→ **TASK DETAILS**
Render the entries below as a JSON list of strings, with one string for each line and the blank lines left out.

--------------------

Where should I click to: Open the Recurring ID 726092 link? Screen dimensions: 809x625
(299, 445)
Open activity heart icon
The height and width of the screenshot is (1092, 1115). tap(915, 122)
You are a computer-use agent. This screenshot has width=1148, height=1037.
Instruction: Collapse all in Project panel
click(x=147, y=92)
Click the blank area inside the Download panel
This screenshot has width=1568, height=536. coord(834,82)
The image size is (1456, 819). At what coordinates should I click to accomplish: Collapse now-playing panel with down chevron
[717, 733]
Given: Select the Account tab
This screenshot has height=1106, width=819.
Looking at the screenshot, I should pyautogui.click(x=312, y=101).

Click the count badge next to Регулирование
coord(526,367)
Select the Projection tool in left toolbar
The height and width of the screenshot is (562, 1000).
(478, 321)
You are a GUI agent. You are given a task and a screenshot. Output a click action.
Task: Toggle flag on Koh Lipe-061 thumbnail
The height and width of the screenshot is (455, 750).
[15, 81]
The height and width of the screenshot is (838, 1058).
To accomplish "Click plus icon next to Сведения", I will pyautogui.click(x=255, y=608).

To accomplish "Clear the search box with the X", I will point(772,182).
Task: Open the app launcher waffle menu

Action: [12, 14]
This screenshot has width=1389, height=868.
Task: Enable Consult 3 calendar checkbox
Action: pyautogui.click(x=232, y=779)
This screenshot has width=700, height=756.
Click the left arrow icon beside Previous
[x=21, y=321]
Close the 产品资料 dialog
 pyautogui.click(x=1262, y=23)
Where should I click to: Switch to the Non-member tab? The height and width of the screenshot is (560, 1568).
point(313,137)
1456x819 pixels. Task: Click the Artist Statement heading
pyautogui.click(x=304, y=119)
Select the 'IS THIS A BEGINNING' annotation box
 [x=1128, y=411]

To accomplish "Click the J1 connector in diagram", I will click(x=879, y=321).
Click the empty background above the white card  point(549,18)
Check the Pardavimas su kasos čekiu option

--------------------

→ **COMPLETE ANSWER**
[
  "Where should I click to: Open the Recurring ID 726092 link? Screen dimensions: 809x625",
  "(299, 445)",
  "Open activity heart icon",
  "The height and width of the screenshot is (1092, 1115). tap(915, 122)",
  "You are a computer-use agent. This screenshot has width=1148, height=1037.",
  "Instruction: Collapse all in Project panel",
  "click(x=147, y=92)",
  "Click the blank area inside the Download panel",
  "This screenshot has width=1568, height=536. coord(834,82)",
  "The image size is (1456, 819). At what coordinates should I click to accomplish: Collapse now-playing panel with down chevron",
  "[717, 733]",
  "Given: Select the Account tab",
  "This screenshot has height=1106, width=819.",
  "Looking at the screenshot, I should pyautogui.click(x=312, y=101).",
  "Click the count badge next to Регулирование",
  "coord(526,367)",
  "Select the Projection tool in left toolbar",
  "The height and width of the screenshot is (562, 1000).",
  "(478, 321)",
  "You are a GUI agent. You are given a task and a screenshot. Output a click action.",
  "Task: Toggle flag on Koh Lipe-061 thumbnail",
  "The height and width of the screenshot is (455, 750).",
  "[15, 81]",
  "The height and width of the screenshot is (838, 1058).",
  "To accomplish \"Click plus icon next to Сведения\", I will pyautogui.click(x=255, y=608).",
  "To accomplish \"Clear the search box with the X\", I will point(772,182).",
  "Task: Open the app launcher waffle menu",
  "Action: [12, 14]",
  "This screenshot has width=1389, height=868.",
  "Task: Enable Consult 3 calendar checkbox",
  "Action: pyautogui.click(x=232, y=779)",
  "This screenshot has width=700, height=756.",
  "Click the left arrow icon beside Previous",
  "[x=21, y=321]",
  "Close the 产品资料 dialog",
  " pyautogui.click(x=1262, y=23)",
  "Where should I click to: Switch to the Non-member tab? The height and width of the screenshot is (560, 1568).",
  "point(313,137)",
  "1456x819 pixels. Task: Click the Artist Statement heading",
  "pyautogui.click(x=304, y=119)",
  "Select the 'IS THIS A BEGINNING' annotation box",
  " [x=1128, y=411]",
  "To accomplish \"Click the J1 connector in diagram\", I will click(x=879, y=321).",
  "Click the empty background above the white card  point(549,18)",
  "Check the Pardavimas su kasos čekiu option"
]